Society Advocates for Important Diabetes Research Programs, Access, and Affordability

The Endocrine Society is a leading advocate on several issues that would increase access to diabetes coverage and funding for important research. See below for recent highlights of our activities concerning the reauthorization of the Special Diabetes Program, insulin affordability, and diabetes testing supplies.

  • Special Diabetes Program – Ensuring continuation of the Special Diabetes Program (SDP) is a top priority for the Endocrine Society. The lives of over 114 million Americans living with or at-risk for developing diabetes are being changed through SDP; however, funding will expire on September 30 if Congress fails to act. SDP is comprised of two programs — the Special Diabetes Program for Type 1 Diabetes and the Special Diabetes Program for Indians. Congress created these programs in 1997 to advance research for type 1 diabetes at the National Institute of Diabetes and Digestive and Kidney Disorders and to provide treatment and education programs for type 2 diabetes among American Indians and Alaska Natives. Together, these programs have proven to be a critical pathway to preventing and treating diabetes and its complications. The Society has been working with the Congressional Diabetes Caucus and the diabetes community to ensure that SDP is reauthorized by the deadline. Through these efforts, more than 400 members of Congress signed onto a letter of support for these important programs.

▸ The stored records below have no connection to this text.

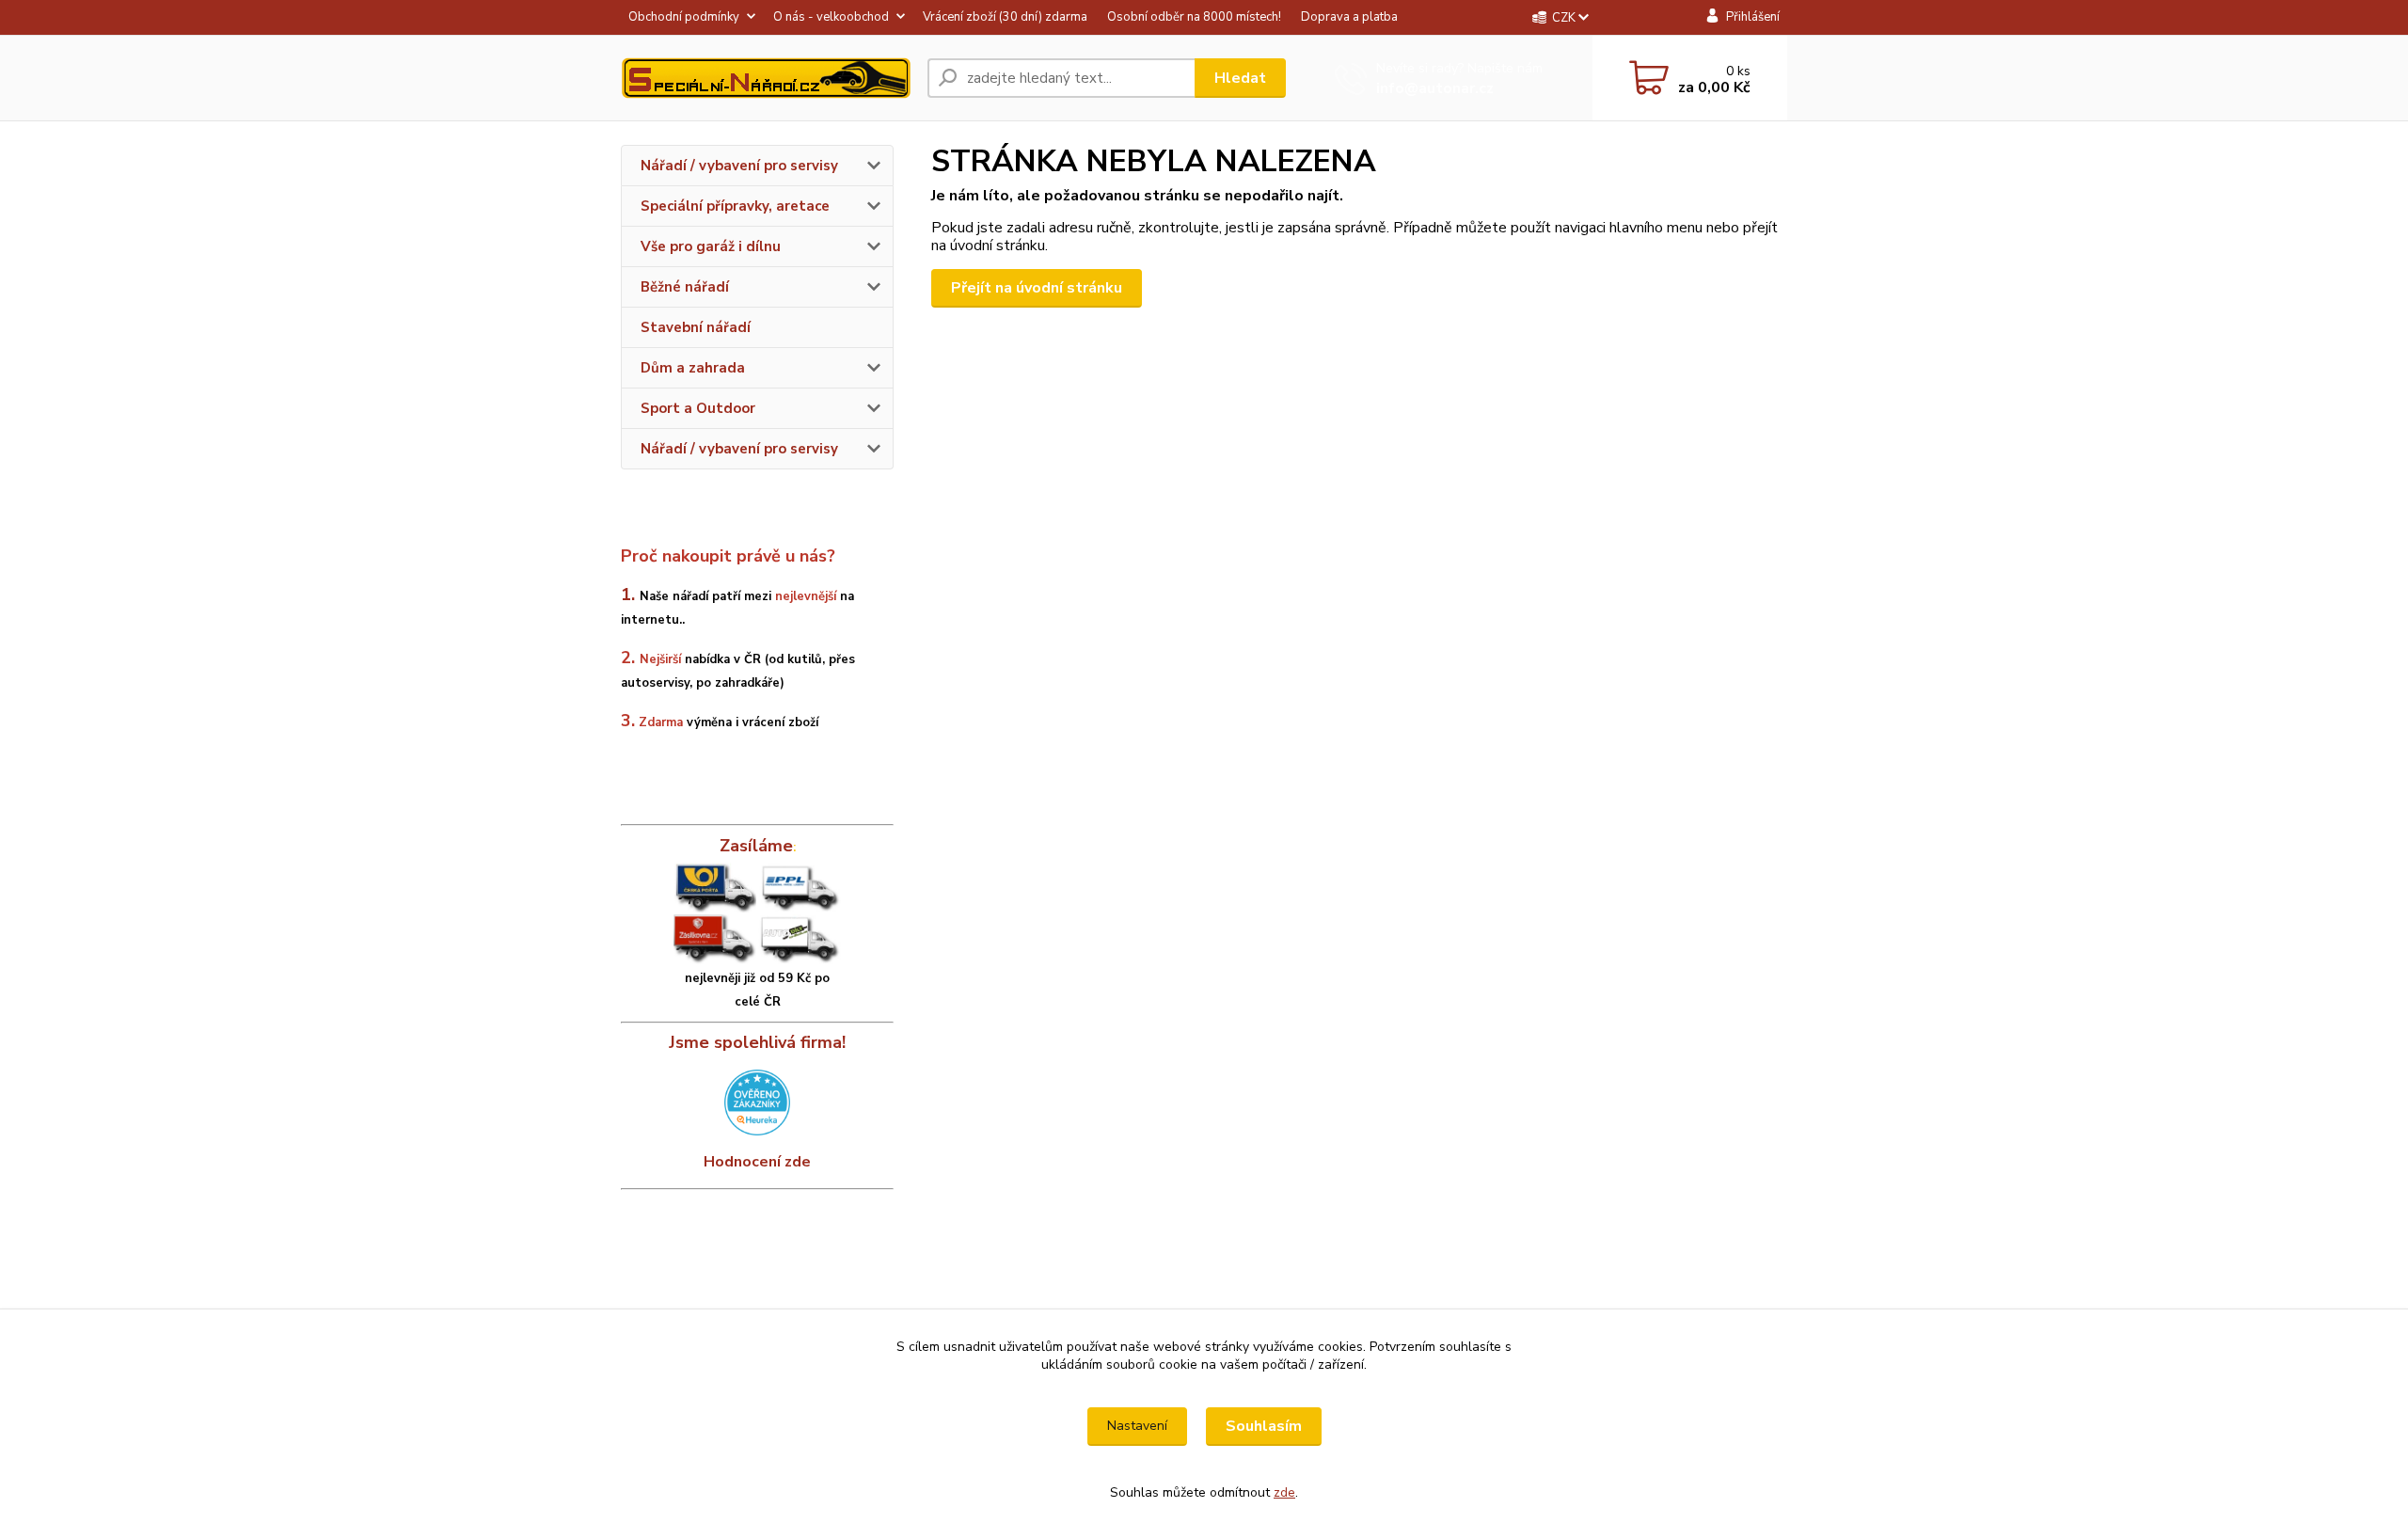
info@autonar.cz (1435, 88)
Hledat (1240, 78)
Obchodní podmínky (683, 16)
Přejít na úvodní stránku (1036, 288)
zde (1284, 1492)
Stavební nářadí (696, 327)
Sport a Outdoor (698, 408)
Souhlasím (1264, 1426)
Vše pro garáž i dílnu (711, 246)
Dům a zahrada (693, 367)
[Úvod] (766, 78)
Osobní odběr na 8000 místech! (1194, 16)
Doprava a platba (1349, 16)
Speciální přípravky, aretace (735, 206)
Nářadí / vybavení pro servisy (739, 165)
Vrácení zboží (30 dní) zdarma (1005, 16)
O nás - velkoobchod (831, 16)
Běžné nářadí (685, 287)
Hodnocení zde (757, 1161)
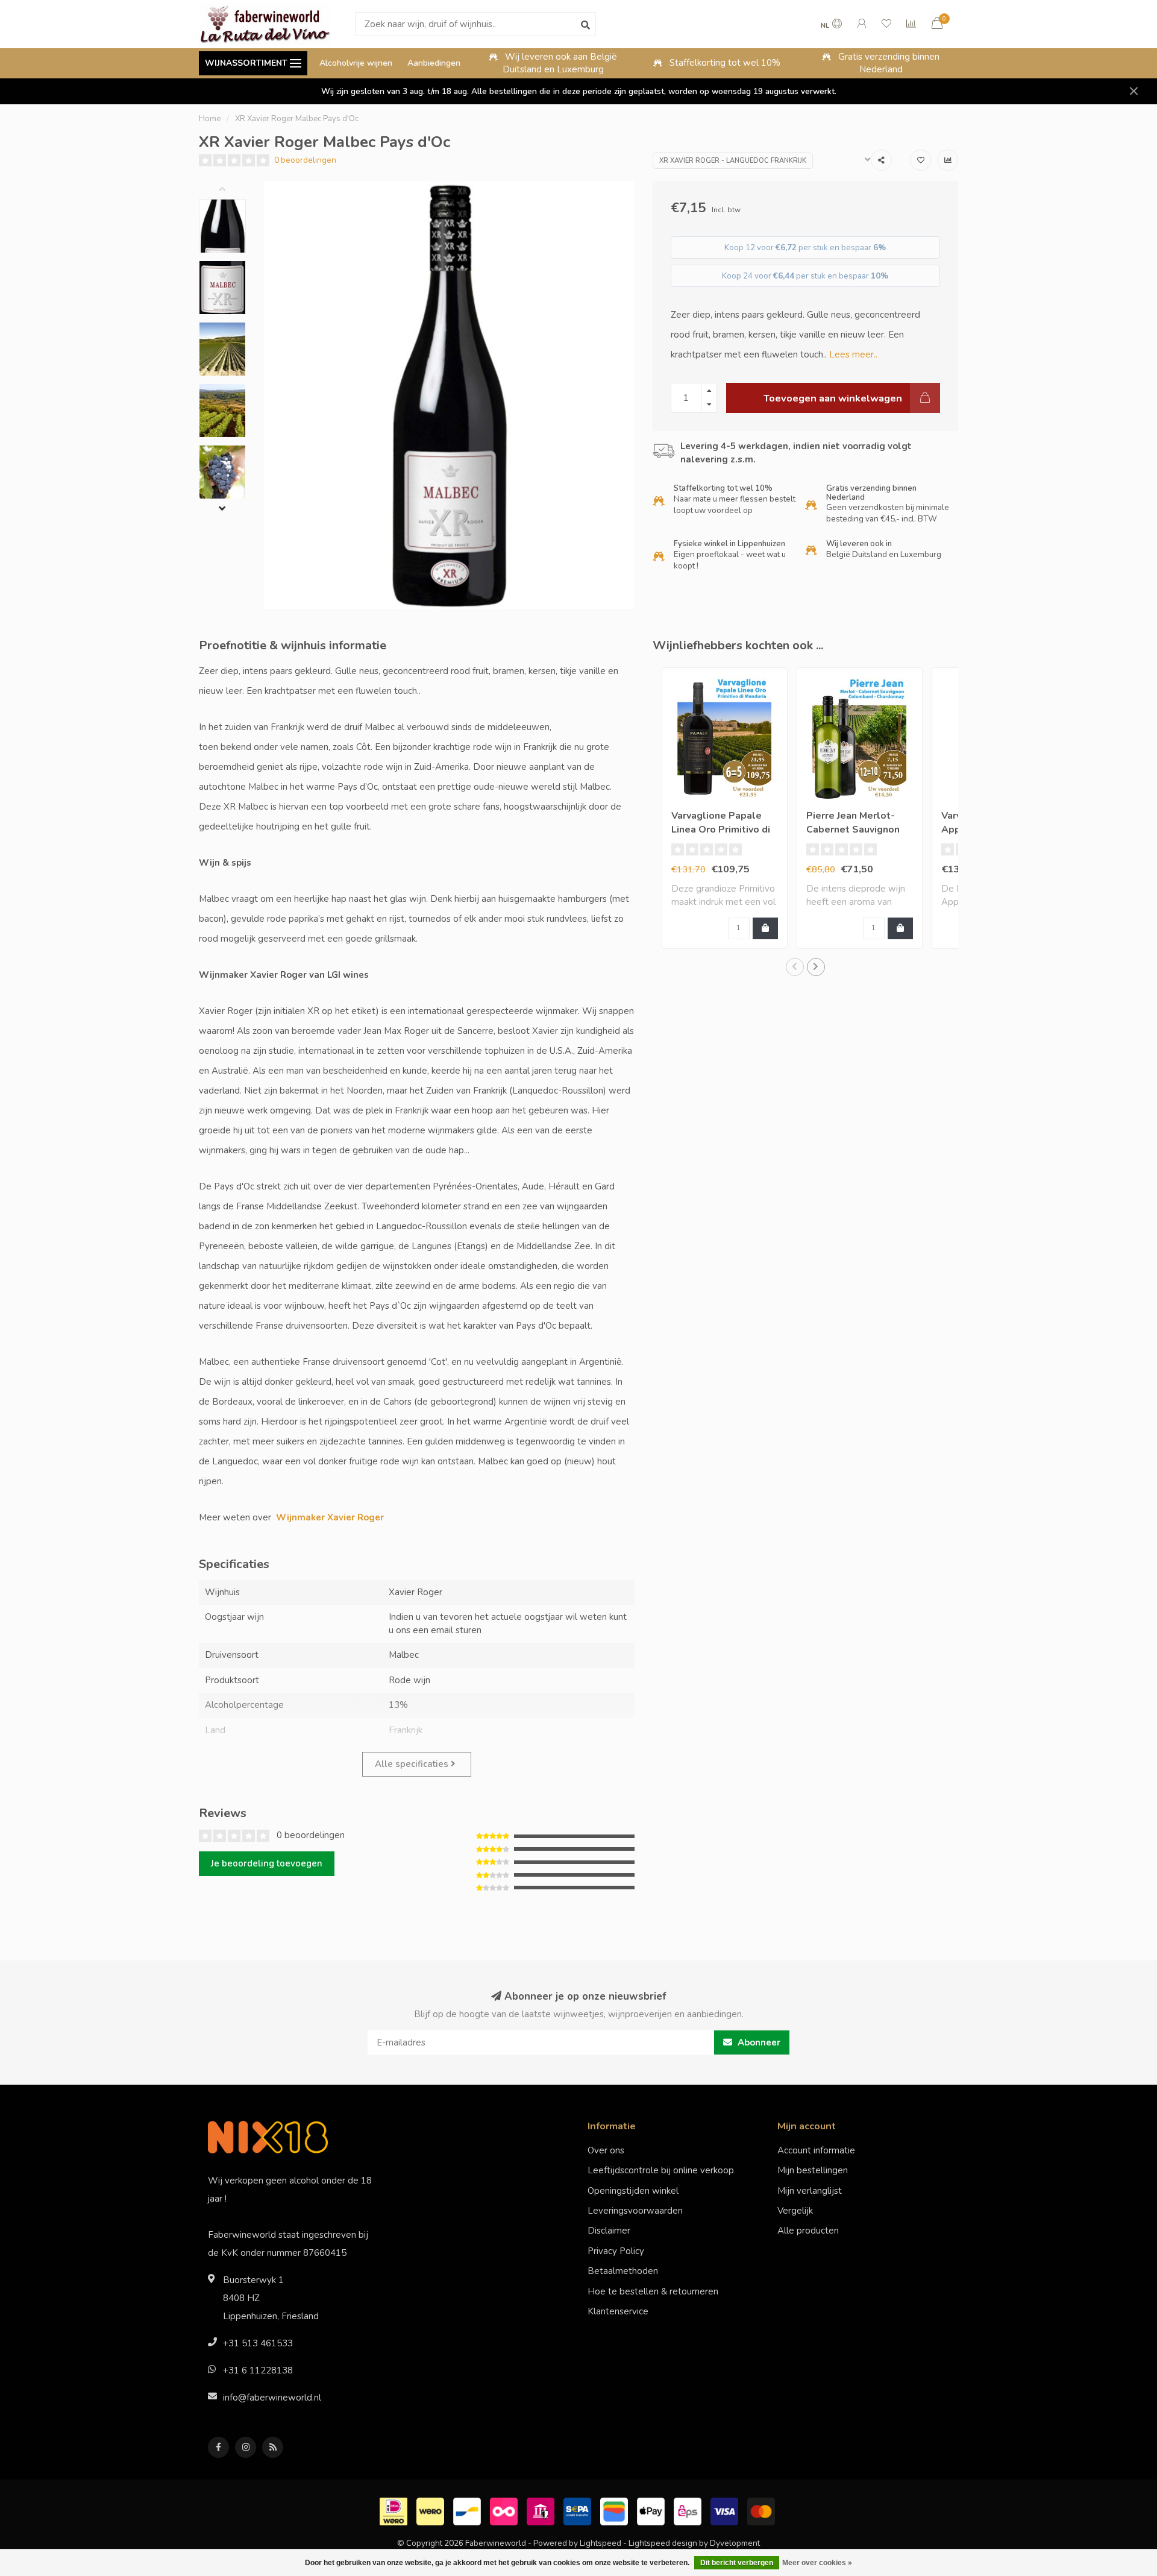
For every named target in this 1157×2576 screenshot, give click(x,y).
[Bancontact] (468, 2511)
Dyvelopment (735, 2543)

Ensuring continuation of the Special Diabetes Program (SDP) is a top priority for the Endocrine Society. The lives of over 114 million Americans living with or at-risk for developing diabetes are being changed through SDP; however, funding will expire on September 30 if Congress fails to act.

  • Insulin Pricing – Ensuring access to affordable insulin is another key issue for the Endocrine Society. Since testifying before the Congressional Oversight & Investigations Subcommittee in April, we have been working with manufacturers to better understand how patients can benefit from various assistance programs offered by these companies. We also submitted testimony to the Food and Drug Administration (FDA), which held a hearing to discuss opportunities to increase competition for biosimilars, including insulin. In our testimony, the Society commended the FDA for holding the hearing and underscored our hope that the introduction of new biosimilar insulin products would lower costs for patients. The full testimony can be accessed at org/testimony. In addition, the Society responded to a proposal by the U.S. Department of Health and Human Services that would eliminate rebates arranged between manufacturers and Pharmacy Benefit Managers (PBMs). While we are supportive of efforts to eliminate rebates that artificially inflate drug prices, we shared concerns about how this change would impact patients and the drug pricing system overall. We are supportive of consumer protections to ensure that this proposal would reduce out-of-pocket costs to the patients and offered a number of questions for the administration to consider when finalizing the proposal.

The Society responded to a proposal by the U.S. Department of Health and Human Services that would eliminate rebates arranged between manufacturers and Pharmacy Benefit Managers (PBMs). While we are supportive of efforts to eliminate rebates that artificially inflate drug prices, we shared concerns about how this change would impact patients and the drug pricing system overall.

  • Diabetes Test Strips – We have also been working to address recent policy changes by CVS that prevents Medicare patients from accessing the diabetes testing supplies needed to manage their diabetes. In January, CVS issued a policy limiting the quantity of diabetes supplies for patients on insulin to no more than three per day. However, many patients, particularly those with type 1 diabetes, must test their blood sugar more than three times per day. The Centers for Medicare and Medicaid Services (CMS) covers additional test strips and lancets if the prescribing physician documents why it is medically necessary. This documentation has been difficult for CVS to access, resulting in extensive audits and leading to the policy change. The Society met with CVS requesting that they rescind this policy and we plan to work with both the company and CMS to rectify the situation.